França, Reino Unido e Alemanha estão entre os países que assinaram em 2015, juntamente com os Estados Unidos, China e Rússia, o acordo com o Irã sobre seu programa nuclear. Em 2018, o presidente dos EUA, Donald Trump retirou os Estados Unidos unilateralmente do acordo e voltou a impor sanções ao Irã. A decisão americana abriu um novo foco de tensão com os iranianos, que passaram então a partir de 2019 a abandonar gradualmente vários dispositivos do acordo como forma de pressionar os outros signatários a salvar o pacto.
Na declaração dirigida aos iranianos neste domingo, os europeus também reiteraram que “lamentam” a decisão americana de 2018.
Recentemente, Trump também instou os europeus a abandonar o acordo e fortalecer seus esforços militares no Oriente Médio. No entanto, Paris, Londres e Berlim optaram por reafirmar sua adesão ao pacto, apesar de considerarem “essencial que o Irã volte ao pleno comprometimento de suas obrigações com o acordo”.
“Expressamos nossa profunda preocupação com as ações empreendidas pelo Irã, violando seus compromissos desde julho de 2019. Essas ações devem ser anuladas”, acrescentaram os 3 governos.
Teerã também anunciou em 5 de janeiro que se desvinculava de qualquer compromisso em limitar “o número de suas centrífugas”, usado para produzir combustível nuclear.
O anúncio ocorreu 2 dias depois que os Estados Unidos mataram o general iraniano Qassim Soleimani em Bagdá com 1 drone, em 1 contexto de fortes tensões entre Teerã e Washington. No entanto, os iranianos afirmaram que as ações ainda podem ser revertidas desde que o acordo nuclear seja cumprido de forma recíproca, ou seja, se as sanções econômicas impostas contra o país pelo governo de Donald Trump forem suspensas.
Em seu comunicado, Londres, Berlim e Paris sublinham sua “prontidão” para agir “em favor da desescalada e da estabilidade na região”.
“Também devemos definir 1 marco de longo prazo para o programa nuclear do Irã”, apontaram.
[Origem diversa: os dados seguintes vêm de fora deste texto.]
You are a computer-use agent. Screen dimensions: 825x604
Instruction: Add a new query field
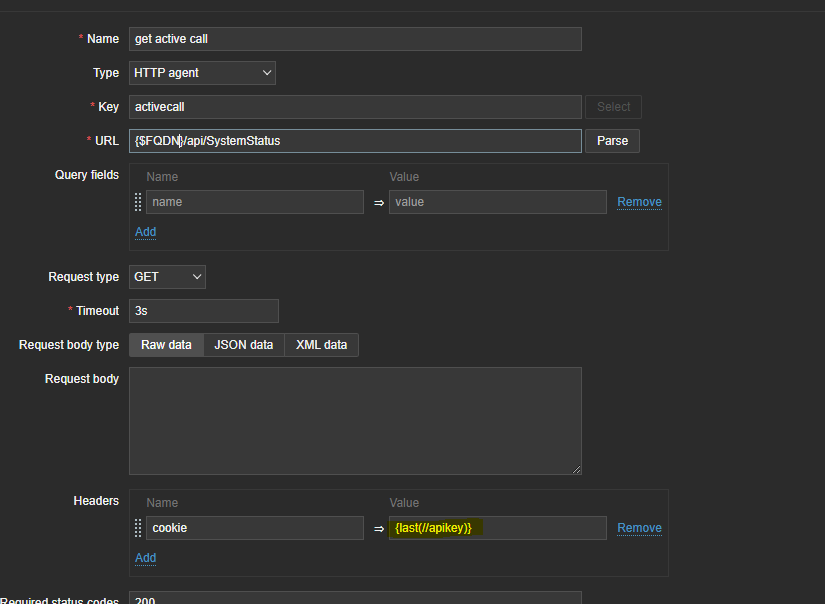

Em sua declaração, os europeus citam o papel desempenhado pelos “corpos dos Guardiões da Revolução Islâmica e da força Al Qods”, encarregados das operações externas do Irã, nos “eventos recentes” que “revelaram o papel desestabilizando o Irã na região”.
Os europeus alertaram nos últimos dias que poderiam decidir ativar 1 mecanismo de solução de controvérsias previsto no acordo nuclear que, a longo prazo, poderia levar ao restabelecimento de sanções pelo Conselho de Segurança da ONU se o Irã não respeitasse seus compromissos.